[[ DATA open ]]

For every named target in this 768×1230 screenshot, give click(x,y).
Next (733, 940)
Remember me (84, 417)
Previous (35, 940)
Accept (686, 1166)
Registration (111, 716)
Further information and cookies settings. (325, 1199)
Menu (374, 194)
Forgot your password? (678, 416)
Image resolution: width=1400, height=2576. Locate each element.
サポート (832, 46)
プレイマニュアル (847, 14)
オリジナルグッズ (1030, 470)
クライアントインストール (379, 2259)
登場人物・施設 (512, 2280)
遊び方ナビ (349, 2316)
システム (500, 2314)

[[ DATA closed ]]
[[ DATA open ]]

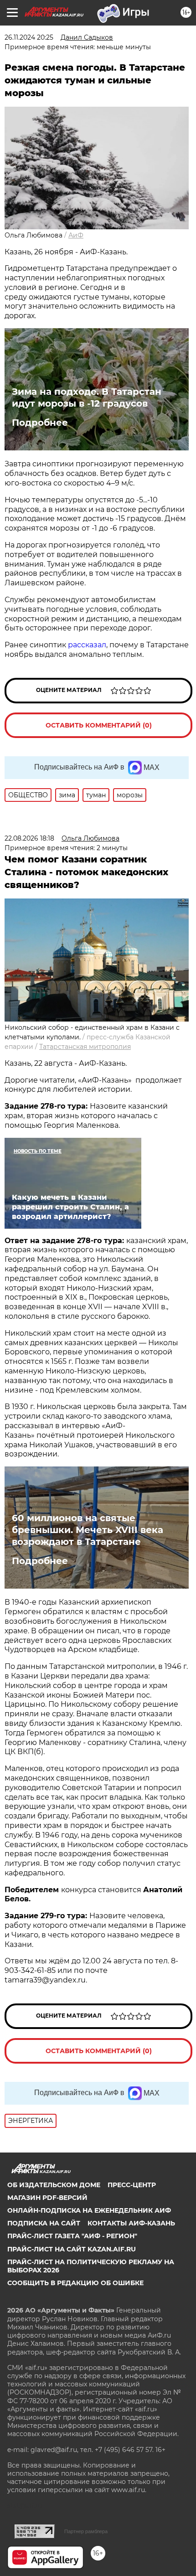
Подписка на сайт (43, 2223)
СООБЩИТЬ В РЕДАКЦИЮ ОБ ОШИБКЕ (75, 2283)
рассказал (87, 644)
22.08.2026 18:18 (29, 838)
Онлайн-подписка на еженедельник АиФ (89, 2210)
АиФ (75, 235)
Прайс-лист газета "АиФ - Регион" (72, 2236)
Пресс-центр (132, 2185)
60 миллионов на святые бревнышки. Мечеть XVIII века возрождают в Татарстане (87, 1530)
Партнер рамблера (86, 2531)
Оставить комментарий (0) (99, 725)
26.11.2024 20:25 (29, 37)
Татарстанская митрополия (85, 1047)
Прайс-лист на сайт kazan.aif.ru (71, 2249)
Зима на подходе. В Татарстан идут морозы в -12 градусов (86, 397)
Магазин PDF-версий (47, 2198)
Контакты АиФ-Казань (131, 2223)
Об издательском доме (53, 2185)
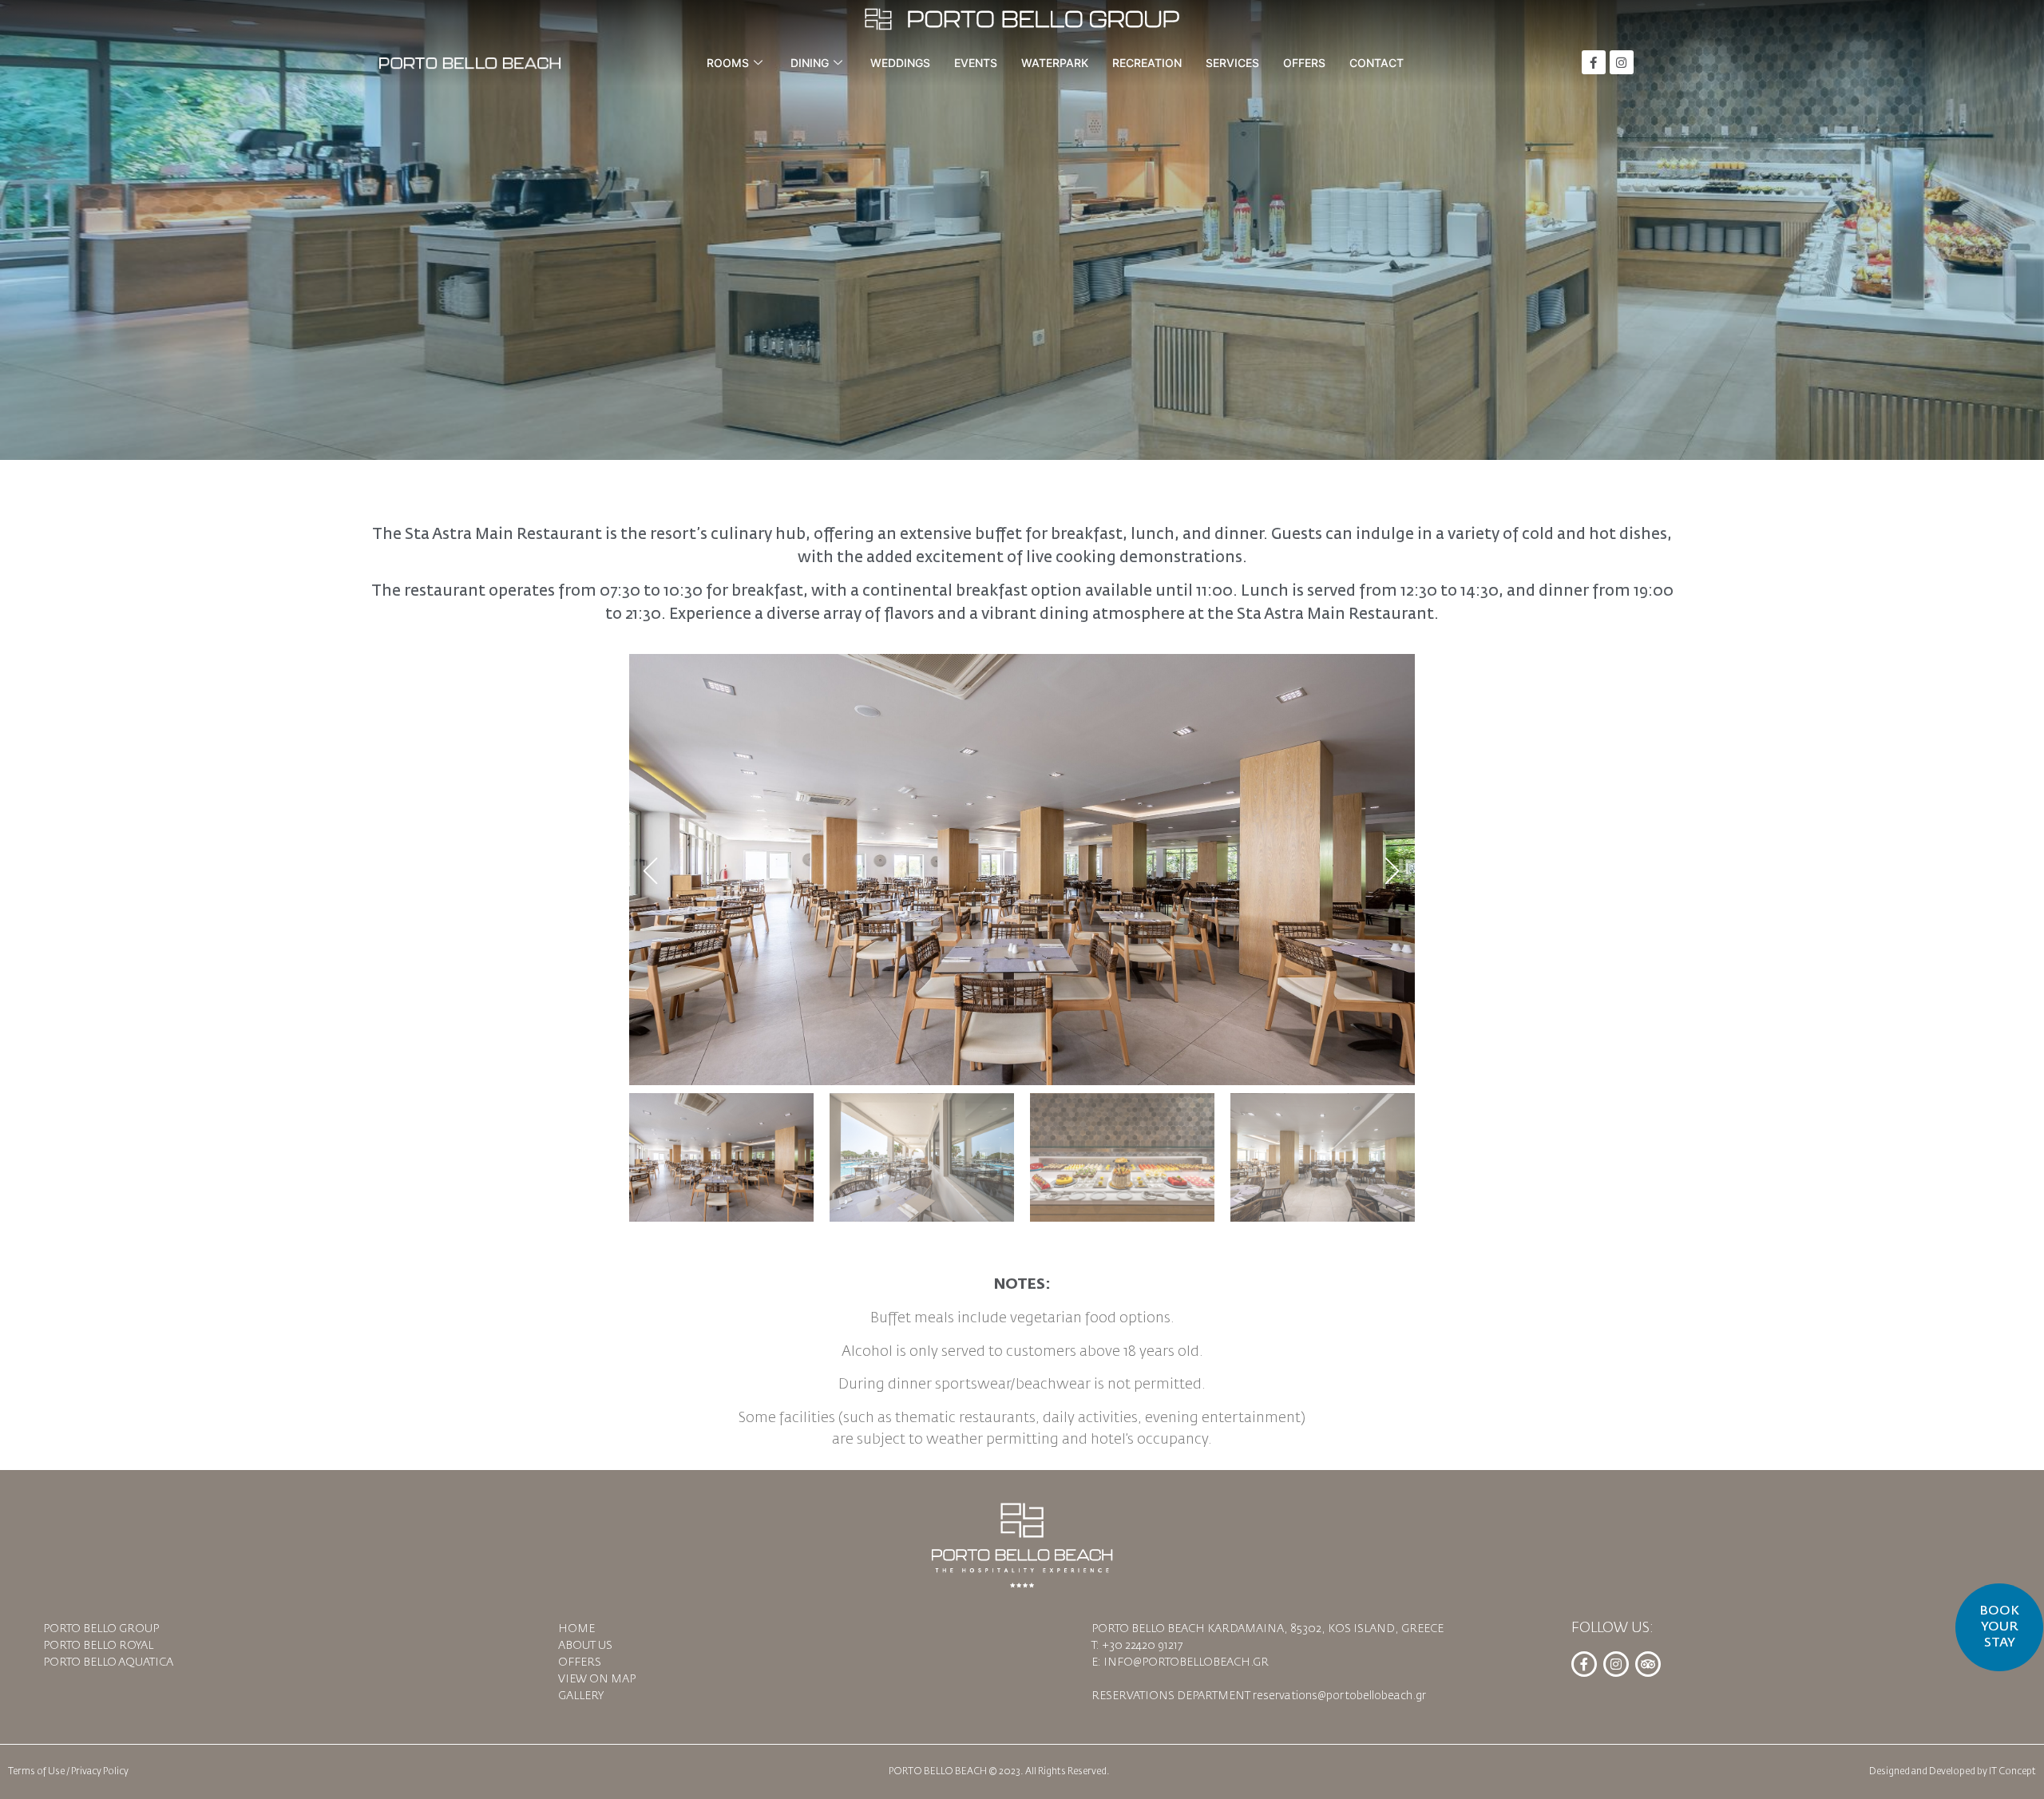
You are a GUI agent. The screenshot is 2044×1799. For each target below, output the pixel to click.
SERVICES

[[ DATA closed ]]
[[ DATA open ]]

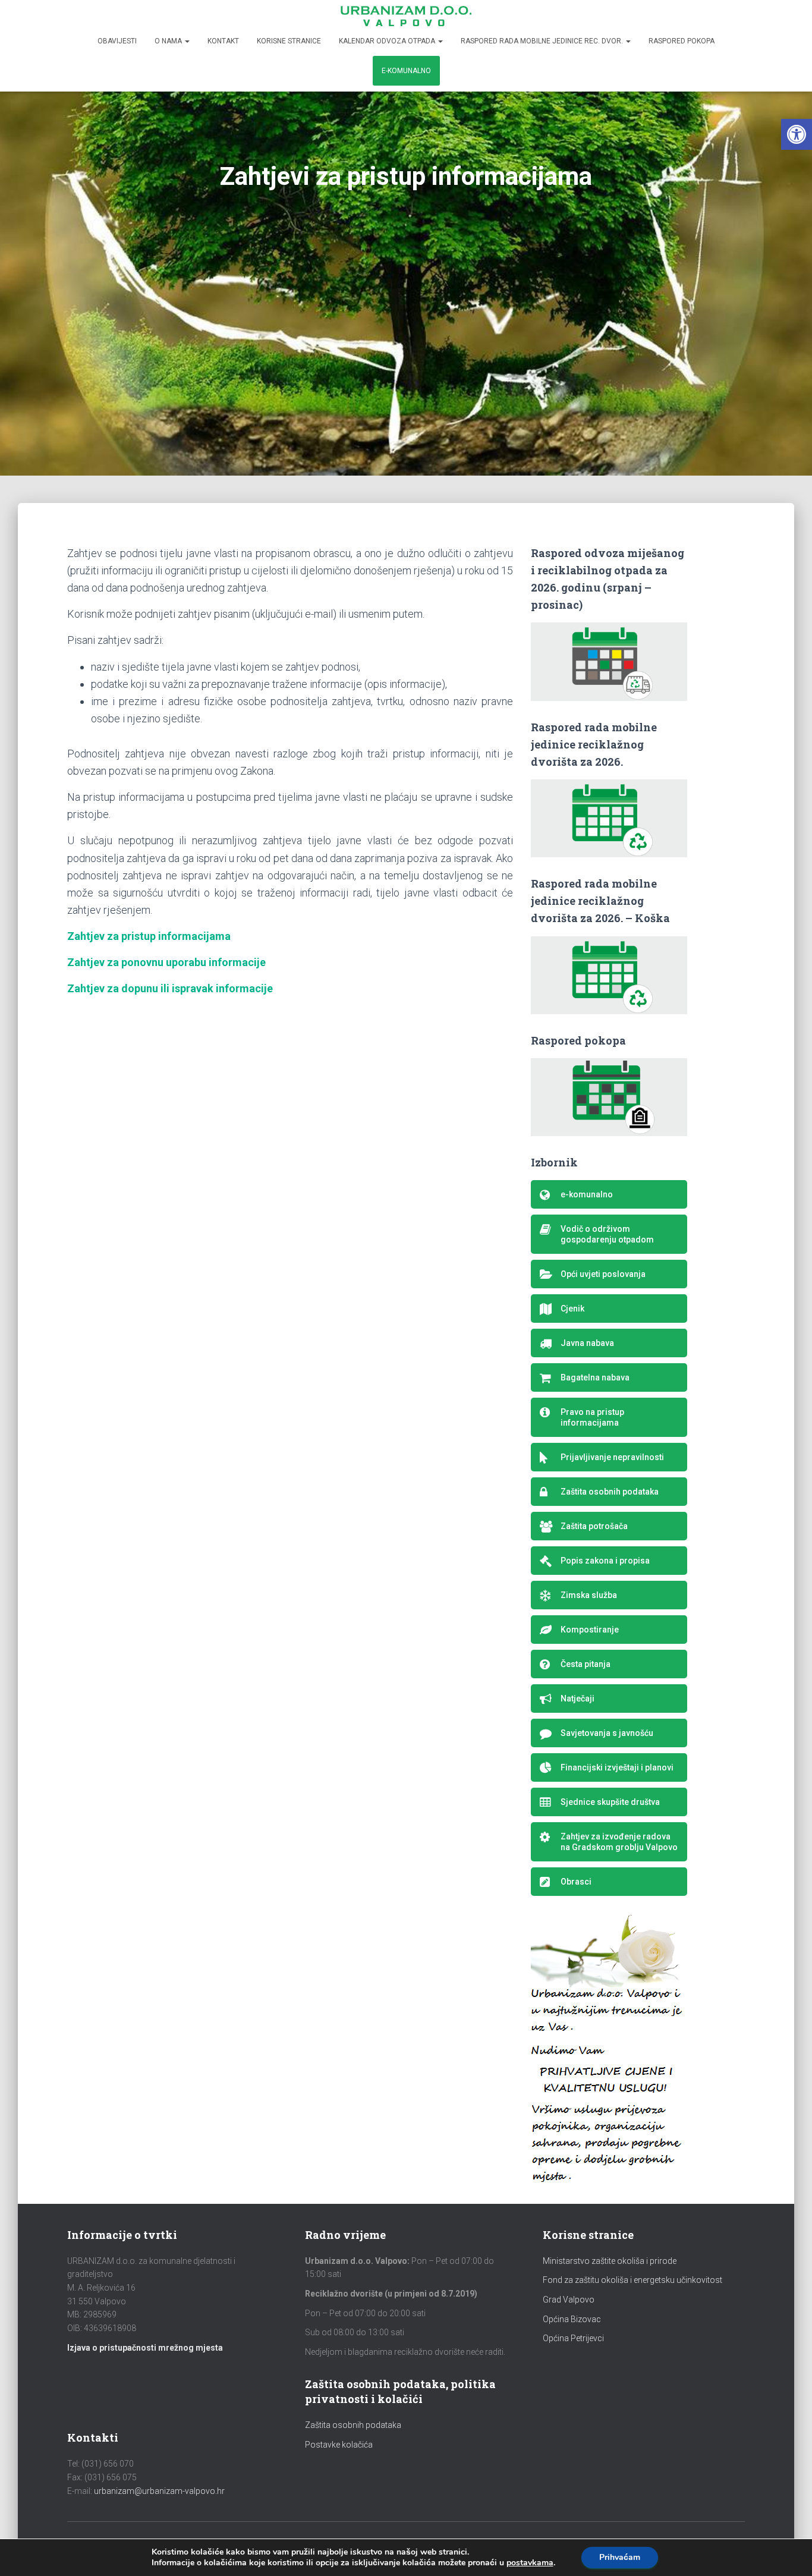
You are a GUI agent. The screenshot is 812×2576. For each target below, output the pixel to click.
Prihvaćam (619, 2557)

[[ DATA closed ]]

* [WHAT IS EXPECTED]
Within the lines above, find those holding the word "сайт" and copy them.

* [ANSWER SPACE]
Подписка на сайт (43, 2223)
Прайс-лист на сайт kazan.aif.ru (71, 2249)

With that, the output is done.